• Exercise instructions
Work through the material below line by line and say how many lines include the word "link". Only the number, please.
=== Input records ===
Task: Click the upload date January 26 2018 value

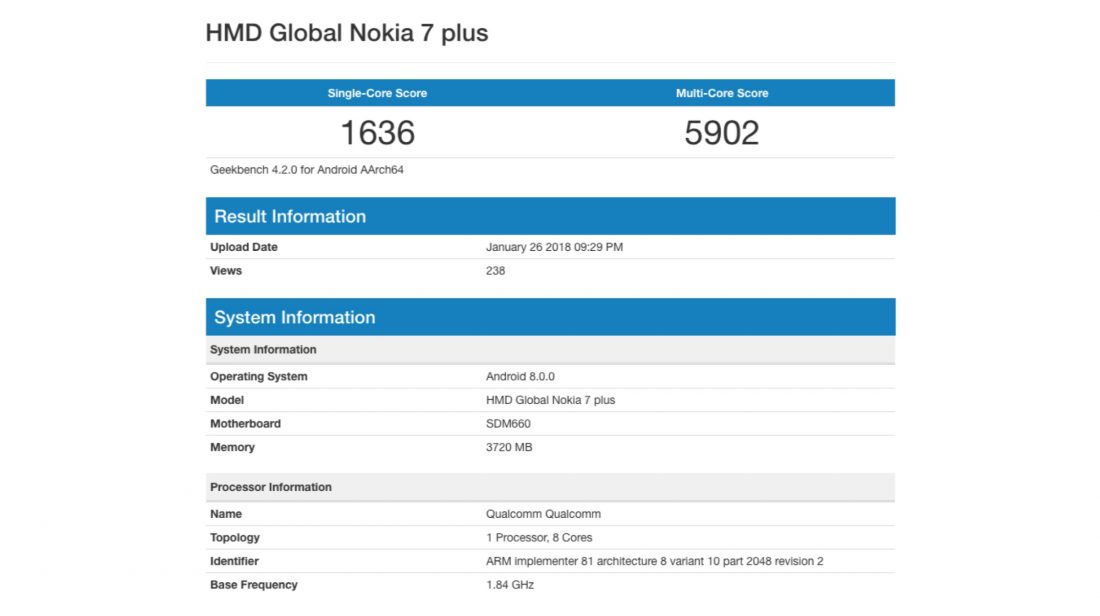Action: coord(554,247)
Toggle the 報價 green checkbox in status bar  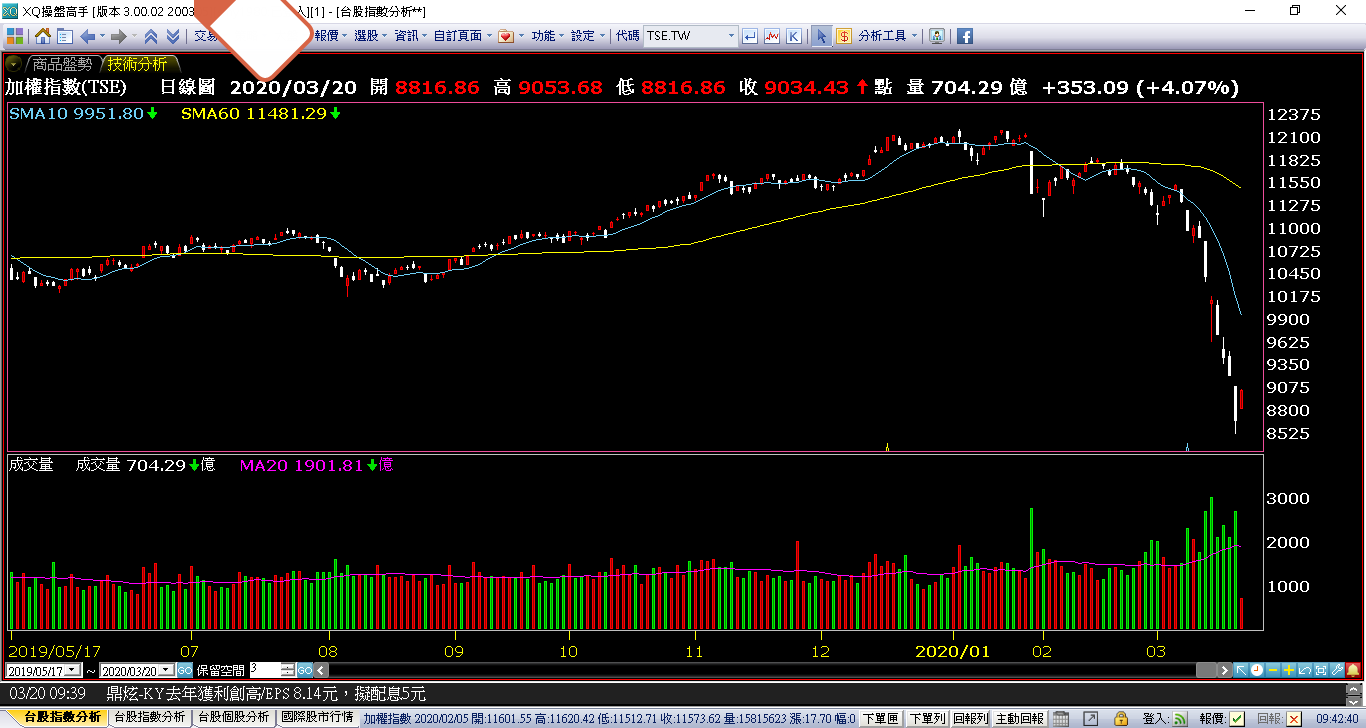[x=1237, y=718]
===
=== Input records ===
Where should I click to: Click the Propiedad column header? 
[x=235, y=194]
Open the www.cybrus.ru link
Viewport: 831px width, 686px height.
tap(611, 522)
===
=== Input records ===
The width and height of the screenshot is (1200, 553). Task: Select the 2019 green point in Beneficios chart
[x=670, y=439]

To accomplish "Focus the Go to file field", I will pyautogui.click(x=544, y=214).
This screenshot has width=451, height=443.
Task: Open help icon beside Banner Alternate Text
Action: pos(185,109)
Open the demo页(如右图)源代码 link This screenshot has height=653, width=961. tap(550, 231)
===
• Response box
2